▶ _EXERCISE_
From the records below, please repeat exactly the line that has "You are a computer-use agent. Viewport: 1568px", the line that has "This screenshot has width=777, height=423.", and every line between them, and nothing else.

▶ _DATASET RECORDS_
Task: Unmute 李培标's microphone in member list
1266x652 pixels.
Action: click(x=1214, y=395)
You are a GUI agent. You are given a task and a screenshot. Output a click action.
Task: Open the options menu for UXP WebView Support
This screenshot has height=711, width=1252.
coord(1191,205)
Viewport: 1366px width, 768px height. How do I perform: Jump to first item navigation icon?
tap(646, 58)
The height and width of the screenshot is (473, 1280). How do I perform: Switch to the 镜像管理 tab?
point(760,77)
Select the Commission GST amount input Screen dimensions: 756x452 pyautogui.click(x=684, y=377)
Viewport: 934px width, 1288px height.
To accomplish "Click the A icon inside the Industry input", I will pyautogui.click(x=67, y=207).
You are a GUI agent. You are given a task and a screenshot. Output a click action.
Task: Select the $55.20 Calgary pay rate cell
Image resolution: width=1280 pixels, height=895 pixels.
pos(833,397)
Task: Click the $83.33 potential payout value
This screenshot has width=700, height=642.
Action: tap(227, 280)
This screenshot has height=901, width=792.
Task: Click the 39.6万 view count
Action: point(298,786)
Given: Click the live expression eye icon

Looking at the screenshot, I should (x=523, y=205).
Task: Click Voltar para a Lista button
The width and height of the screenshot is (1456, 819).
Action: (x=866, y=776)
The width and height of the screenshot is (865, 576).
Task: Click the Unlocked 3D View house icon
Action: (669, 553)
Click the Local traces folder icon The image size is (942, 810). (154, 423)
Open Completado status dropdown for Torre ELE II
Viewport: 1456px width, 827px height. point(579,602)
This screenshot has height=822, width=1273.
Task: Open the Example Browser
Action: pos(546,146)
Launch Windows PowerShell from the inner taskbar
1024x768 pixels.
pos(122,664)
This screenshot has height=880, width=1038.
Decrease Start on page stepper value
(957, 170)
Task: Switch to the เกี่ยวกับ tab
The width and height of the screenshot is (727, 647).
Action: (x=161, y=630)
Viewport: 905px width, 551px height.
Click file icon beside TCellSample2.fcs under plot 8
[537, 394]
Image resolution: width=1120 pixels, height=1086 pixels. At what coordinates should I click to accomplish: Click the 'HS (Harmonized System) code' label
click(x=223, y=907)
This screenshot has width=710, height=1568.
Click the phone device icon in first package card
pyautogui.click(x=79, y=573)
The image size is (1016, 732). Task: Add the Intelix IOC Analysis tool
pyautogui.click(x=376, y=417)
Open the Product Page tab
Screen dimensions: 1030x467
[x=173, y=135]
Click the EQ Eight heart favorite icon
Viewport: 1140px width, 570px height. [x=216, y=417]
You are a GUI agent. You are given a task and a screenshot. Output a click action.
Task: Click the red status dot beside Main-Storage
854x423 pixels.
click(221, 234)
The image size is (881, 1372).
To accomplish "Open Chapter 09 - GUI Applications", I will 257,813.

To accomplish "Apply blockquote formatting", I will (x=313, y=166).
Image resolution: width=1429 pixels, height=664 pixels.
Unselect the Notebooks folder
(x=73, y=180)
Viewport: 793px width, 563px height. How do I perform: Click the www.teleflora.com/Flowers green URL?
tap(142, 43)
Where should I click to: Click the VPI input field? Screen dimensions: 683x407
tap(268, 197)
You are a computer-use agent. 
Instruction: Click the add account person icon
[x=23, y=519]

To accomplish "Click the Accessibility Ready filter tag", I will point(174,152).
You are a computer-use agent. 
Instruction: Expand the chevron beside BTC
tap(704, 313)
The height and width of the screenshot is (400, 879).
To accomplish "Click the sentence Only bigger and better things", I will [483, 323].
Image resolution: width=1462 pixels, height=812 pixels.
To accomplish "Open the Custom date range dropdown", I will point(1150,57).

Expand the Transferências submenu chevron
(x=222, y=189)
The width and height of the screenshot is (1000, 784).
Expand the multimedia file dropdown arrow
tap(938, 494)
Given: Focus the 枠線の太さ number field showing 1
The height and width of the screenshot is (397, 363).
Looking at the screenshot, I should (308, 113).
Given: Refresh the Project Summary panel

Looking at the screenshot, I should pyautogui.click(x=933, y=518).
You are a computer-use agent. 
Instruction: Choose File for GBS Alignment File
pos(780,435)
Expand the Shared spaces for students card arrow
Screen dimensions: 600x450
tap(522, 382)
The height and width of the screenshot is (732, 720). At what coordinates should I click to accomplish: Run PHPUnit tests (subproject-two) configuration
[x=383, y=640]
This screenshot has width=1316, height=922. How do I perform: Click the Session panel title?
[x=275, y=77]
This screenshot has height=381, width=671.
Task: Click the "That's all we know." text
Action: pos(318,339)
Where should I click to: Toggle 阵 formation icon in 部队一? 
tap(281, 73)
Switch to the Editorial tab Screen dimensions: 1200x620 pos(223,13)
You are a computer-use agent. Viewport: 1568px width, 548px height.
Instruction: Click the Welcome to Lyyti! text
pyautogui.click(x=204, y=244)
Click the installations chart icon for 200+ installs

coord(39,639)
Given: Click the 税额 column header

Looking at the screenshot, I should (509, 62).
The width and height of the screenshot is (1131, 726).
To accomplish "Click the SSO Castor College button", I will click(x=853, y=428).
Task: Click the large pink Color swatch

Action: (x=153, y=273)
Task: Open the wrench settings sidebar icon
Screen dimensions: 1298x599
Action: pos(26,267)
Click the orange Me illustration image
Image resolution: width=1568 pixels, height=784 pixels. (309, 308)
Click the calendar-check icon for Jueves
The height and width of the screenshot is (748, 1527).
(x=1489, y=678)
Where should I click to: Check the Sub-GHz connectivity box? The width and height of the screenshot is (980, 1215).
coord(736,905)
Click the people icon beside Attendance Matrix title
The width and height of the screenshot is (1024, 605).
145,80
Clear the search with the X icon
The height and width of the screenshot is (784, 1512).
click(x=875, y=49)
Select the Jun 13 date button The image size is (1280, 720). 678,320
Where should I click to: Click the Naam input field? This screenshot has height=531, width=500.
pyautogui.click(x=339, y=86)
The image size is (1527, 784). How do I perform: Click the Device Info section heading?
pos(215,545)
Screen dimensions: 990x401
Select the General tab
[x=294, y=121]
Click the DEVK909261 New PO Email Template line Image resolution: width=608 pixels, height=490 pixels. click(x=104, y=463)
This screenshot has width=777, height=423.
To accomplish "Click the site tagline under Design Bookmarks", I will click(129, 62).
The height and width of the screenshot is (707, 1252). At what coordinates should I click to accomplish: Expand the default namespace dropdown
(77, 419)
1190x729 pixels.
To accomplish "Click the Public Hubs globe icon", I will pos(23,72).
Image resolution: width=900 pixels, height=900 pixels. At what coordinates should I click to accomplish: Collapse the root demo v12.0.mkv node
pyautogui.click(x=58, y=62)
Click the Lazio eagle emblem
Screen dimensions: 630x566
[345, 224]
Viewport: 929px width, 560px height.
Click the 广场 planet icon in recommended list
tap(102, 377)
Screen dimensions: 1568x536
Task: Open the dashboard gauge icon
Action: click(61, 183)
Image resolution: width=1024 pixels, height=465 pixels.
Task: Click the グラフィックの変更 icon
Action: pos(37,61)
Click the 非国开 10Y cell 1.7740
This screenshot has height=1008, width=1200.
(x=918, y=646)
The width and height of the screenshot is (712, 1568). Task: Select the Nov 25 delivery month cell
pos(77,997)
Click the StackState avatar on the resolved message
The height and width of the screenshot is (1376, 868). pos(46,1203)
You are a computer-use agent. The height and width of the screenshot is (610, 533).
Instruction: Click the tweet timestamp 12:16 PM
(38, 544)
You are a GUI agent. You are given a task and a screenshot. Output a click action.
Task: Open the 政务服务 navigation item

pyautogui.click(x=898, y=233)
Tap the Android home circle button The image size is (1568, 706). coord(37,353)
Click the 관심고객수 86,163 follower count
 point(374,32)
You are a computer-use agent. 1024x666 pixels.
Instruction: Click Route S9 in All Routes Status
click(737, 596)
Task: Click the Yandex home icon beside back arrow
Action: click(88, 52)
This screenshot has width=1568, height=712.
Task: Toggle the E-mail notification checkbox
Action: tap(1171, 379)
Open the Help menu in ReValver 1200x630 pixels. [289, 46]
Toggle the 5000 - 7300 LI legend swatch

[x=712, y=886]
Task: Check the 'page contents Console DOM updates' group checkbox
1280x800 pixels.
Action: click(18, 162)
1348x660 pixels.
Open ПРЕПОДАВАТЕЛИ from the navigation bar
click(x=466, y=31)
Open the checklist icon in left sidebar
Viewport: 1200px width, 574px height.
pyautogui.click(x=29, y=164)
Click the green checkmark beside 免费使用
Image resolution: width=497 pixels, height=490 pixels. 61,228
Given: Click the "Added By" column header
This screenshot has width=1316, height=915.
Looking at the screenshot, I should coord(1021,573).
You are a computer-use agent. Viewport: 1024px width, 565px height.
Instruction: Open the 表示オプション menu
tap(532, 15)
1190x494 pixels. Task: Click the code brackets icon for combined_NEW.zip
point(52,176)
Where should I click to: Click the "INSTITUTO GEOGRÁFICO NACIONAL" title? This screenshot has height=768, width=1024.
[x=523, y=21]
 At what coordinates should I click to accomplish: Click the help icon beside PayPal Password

▶ _COMPLETED EXERCISE_
You are a computer-use agent. Viewport: 1568px width, 548px height.
Instruction: Click the Welcome to Lyyti! text
pyautogui.click(x=204, y=244)
Click the installations chart icon for 200+ installs

coord(39,639)
Given: Click the 税额 column header

Looking at the screenshot, I should (509, 62).
The width and height of the screenshot is (1131, 726).
To accomplish "Click the SSO Castor College button", I will click(x=853, y=428).
Task: Click the large pink Color swatch

Action: (x=153, y=273)
Task: Open the wrench settings sidebar icon
Screen dimensions: 1298x599
Action: pos(26,267)
Click the orange Me illustration image
Image resolution: width=1568 pixels, height=784 pixels. (309, 308)
Click the calendar-check icon for Jueves
The height and width of the screenshot is (748, 1527).
(x=1489, y=678)
Where should I click to: Check the Sub-GHz connectivity box? The width and height of the screenshot is (980, 1215).
coord(736,905)
Click the people icon beside Attendance Matrix title
The width and height of the screenshot is (1024, 605).
145,80
Clear the search with the X icon
The height and width of the screenshot is (784, 1512).
click(x=875, y=49)
Select the Jun 13 date button The image size is (1280, 720). 678,320
Where should I click to: Click the Naam input field? This screenshot has height=531, width=500.
pyautogui.click(x=339, y=86)
The image size is (1527, 784). How do I perform: Click the Device Info section heading?
pos(215,545)
Screen dimensions: 990x401
Select the General tab
[x=294, y=121]
Click the DEVK909261 New PO Email Template line Image resolution: width=608 pixels, height=490 pixels. click(x=104, y=463)
This screenshot has width=777, height=423.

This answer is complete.